** Opening Records provided block **

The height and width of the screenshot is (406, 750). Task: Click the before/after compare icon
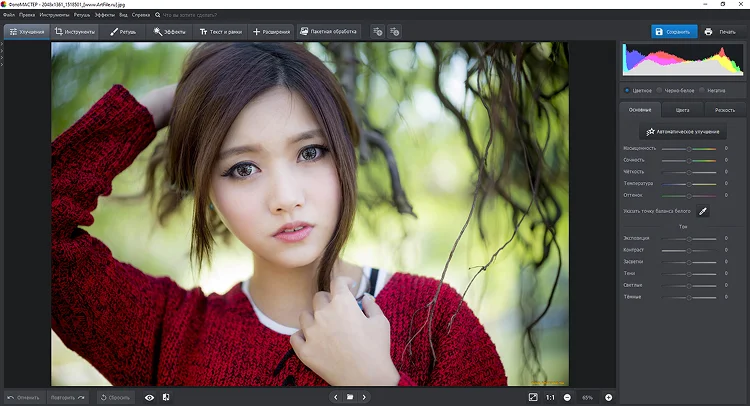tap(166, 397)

** Closing Records provided block **
** Opening Records provided block **

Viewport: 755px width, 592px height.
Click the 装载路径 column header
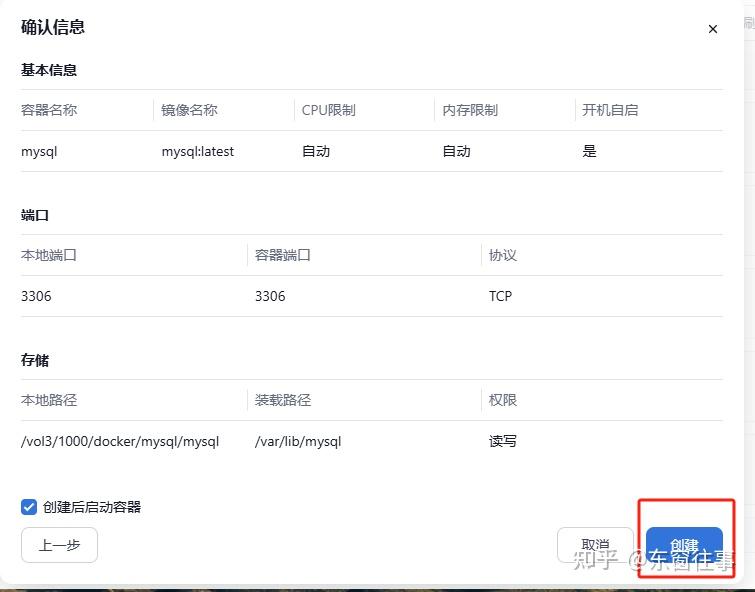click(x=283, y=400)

** Closing Records provided block **
** Opening Records provided block **

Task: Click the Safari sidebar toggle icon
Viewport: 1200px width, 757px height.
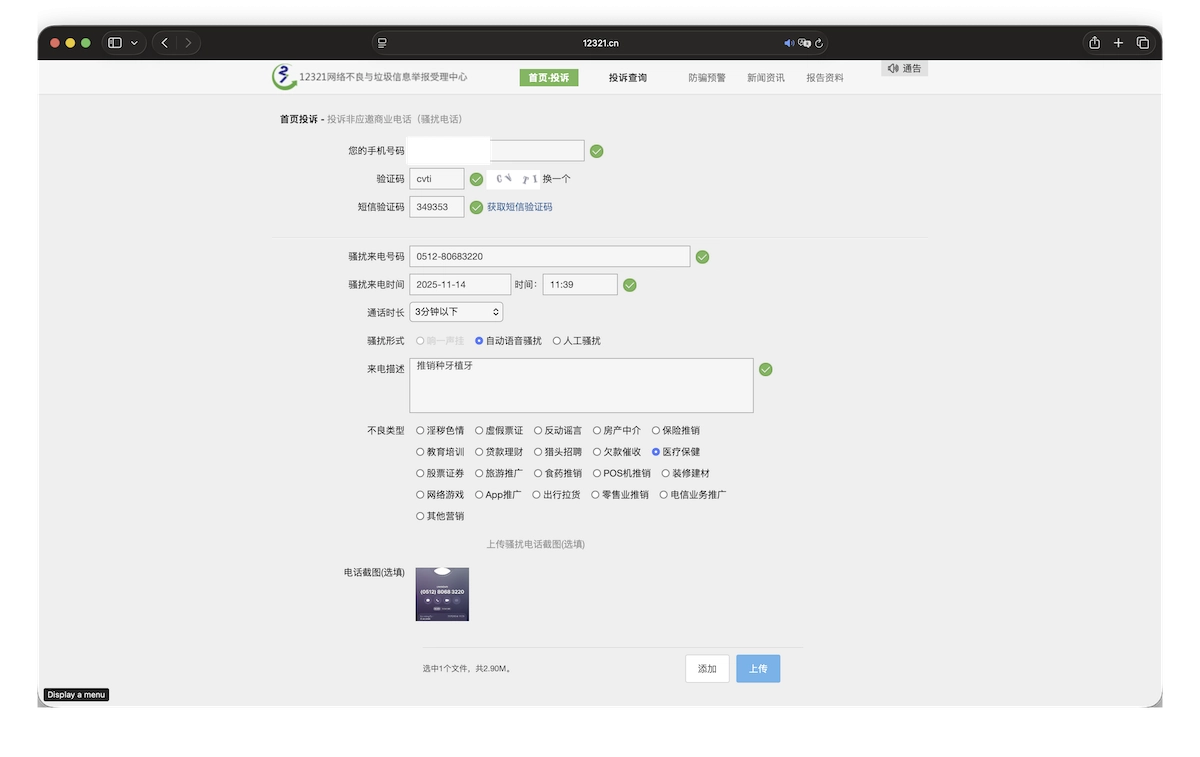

** Closing Records provided block **

▸ **Problem**
Given the records above, restate word for word only the lines starting at the one with "Task: Click the Safari sidebar toggle icon" and ending at the one with "Viewport: 1200px width, 757px height.".

▸ **Answer**
Task: Click the Safari sidebar toggle icon
Viewport: 1200px width, 757px height.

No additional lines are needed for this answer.